Für den Vereinschef steht zweifelsfrei fest: „Ohne die ausgewogene und faire Zusammenarbeit über alle Abteilungen des Vereins hinweg und eine funktionierende Vereinsführung hätte ich mich nicht zur Wiederwahl gestellt.“ Auch sei es der soliden Zahl an zuverlässigen Trainern, Betreuern, Sponsoren und der Gemeinde Großkmehlen zuzuschreiben, das Amt fortzuführen. „Ohne diese Leute würden wir auf verlorenem Posten stehen“, prophezeit er. Einbezogen sind auch jene Mitmenschen, die nicht direkt im sportlichen Vordergrund stehen, aber mit ihrem Einsatz für einen bespielbaren Platz, ein sauberes Objekt, eine einladende und gut besuchte Sportgaststätte oder immer für saubere Trikots sorgen und so an der Erfolgsgeschichte mitschreiben.

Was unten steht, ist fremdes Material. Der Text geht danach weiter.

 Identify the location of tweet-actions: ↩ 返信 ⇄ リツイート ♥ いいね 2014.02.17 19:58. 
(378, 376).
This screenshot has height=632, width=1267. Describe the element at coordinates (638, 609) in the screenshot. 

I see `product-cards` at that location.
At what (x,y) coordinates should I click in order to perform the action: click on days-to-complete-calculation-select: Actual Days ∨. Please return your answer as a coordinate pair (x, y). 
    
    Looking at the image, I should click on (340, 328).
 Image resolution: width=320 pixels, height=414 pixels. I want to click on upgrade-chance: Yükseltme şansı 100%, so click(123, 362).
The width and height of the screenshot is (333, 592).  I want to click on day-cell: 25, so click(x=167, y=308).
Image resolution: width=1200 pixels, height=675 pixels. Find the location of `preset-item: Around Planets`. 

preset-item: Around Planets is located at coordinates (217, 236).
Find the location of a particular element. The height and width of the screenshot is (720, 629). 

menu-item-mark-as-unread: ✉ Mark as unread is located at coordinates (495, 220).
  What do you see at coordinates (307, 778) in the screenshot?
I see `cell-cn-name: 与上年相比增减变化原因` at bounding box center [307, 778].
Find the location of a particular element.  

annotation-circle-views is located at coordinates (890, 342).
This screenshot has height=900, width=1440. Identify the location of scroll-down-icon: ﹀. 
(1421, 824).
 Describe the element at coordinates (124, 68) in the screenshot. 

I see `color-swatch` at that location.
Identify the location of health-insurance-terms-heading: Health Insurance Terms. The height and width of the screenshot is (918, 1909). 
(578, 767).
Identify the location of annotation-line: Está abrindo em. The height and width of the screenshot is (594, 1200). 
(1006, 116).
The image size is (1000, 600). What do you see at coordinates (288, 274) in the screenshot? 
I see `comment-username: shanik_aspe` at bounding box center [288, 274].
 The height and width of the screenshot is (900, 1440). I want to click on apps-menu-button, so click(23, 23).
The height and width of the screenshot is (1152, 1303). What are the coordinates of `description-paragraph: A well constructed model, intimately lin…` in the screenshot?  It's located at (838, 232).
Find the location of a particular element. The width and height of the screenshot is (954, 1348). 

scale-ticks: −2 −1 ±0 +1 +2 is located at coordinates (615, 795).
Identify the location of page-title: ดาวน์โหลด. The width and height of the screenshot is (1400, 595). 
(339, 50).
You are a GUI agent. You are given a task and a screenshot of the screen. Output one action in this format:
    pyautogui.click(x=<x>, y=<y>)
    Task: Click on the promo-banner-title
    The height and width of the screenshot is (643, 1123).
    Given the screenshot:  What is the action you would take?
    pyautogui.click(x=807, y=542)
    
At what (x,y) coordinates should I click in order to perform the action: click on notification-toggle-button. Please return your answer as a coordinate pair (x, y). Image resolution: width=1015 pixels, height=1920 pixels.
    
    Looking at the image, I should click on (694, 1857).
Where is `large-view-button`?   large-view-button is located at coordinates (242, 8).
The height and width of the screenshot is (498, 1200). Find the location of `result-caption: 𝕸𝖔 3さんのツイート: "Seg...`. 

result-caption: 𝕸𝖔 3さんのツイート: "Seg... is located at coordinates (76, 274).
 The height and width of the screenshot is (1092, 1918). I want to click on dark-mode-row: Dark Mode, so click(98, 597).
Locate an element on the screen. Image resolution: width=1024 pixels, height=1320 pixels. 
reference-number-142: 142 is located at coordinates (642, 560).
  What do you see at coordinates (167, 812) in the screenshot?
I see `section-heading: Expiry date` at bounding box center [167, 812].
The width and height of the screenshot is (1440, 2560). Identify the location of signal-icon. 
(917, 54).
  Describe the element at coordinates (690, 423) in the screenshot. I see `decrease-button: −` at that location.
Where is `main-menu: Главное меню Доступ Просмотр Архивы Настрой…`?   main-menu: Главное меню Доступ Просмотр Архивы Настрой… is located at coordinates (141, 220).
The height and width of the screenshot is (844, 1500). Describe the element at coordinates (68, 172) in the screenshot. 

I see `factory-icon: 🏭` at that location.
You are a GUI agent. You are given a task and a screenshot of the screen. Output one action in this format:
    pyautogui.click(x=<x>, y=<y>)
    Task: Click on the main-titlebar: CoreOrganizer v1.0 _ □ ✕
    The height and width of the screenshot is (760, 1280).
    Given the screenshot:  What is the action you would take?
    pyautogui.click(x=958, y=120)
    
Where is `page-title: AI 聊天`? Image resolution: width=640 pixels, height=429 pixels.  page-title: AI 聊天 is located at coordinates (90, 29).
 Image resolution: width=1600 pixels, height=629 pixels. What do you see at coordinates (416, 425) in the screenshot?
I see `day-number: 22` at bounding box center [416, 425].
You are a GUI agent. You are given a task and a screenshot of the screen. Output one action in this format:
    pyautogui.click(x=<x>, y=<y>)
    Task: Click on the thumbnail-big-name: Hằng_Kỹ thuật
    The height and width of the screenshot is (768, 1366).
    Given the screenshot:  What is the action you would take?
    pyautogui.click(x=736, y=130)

In den Verein rein gerutscht ist Gerald Braun durch seinen Sohn Ronny. Als der als Achtjähriger Interesse an der Jagd nach dem runden Leder entwickelte und Mannschaftsbetreuer gesucht wurden, folgte er seinem Junior in die Aufbau-Arena – wenige Jahre später auch Sohn Oliver. Es kam, wie es kommen musste: Früher selbst aktiver Fußballer bei Eintracht Ortrand, sah sich der Wahl-Kmehlener schnell in einer Trainer-Funktion wieder. Die bis heute gültige Trainer-C-Lizenz wurde erworben und beständige, erfolgreiche Nachwuchsarbeit geleistet. „Mit den B-Junioren ist es uns 2006 und 2007 zweimal in Folge gelungen, den Fairplay-Landespokal nach Großkmehlen zu holen“, so Gerald Braun, der seinerzeit mit Maik Manicke und Volkhard Müller den Trainerstab bildete.

Als Lohn für praktizierte Fairness auf dem Rasen ging es bereits 2006 auf große Reise. „Wir durften in Spanien an einem Turnier mit Mannschaften aus ganz Europa teilnehmen. Neben dem Kicken standen auch Ausflüge ins benachbarte Barcelona auf dem Programm, inklusive Besuch des legendären Fußballstadions Camp Nou. „Für die Stifte war das natürlich eine geile Sache“, erinnert sich der Großkmehlener Vereinschef.

Auch nach dem Erreichen des vermeintlichen Zenits nimmt die Arbeit mit den Junioren des SV einen hohen Stellenwert ein. „Wir sind in allen Klassen besetzt, wenn nötig haben wir dafür Spielgemeinschaften mit anderen Vereinen gegründet“, berichtet Gerald Braun. Überzogene Ziele würden seitens der Vereinsführung nicht formuliert. „Wir wollen und werden ein Dorfklub bleiben und gar nicht erst damit beginnen, uns irgendwelche Legionäre einzukaufen, wie es selbst in unteren Ligen praktiziert wird. Bei uns sind Spieler willkommen, die Spaß am Fußball haben und sich mit unserem Verein und Großkmehlen verbunden fühlen“, betont er. Dieser Philosophie folgen auch die anderen Abteilungen, wie Tischtennis, Kegeln, Volleyball, Gymnastik und Budo-Sport.

1951 ist der Verein gegründet worden. Auslöser waren verrückte Ideen von ein paar Sportlern und von einem maßstabsgetreuen Fußballfeld. Verrückt deshalb, weil im Jahr 1950 jeder Quadratmeter Boden der Ernährung zu dienen hatte. Am Ende reichte es für ein Stück Schulwiese mit unterschiedlichen Breitenmaßen an der Pulsnitz – aber allemal ausreichend, um auf dieser nach Herzenslust zu bolzen.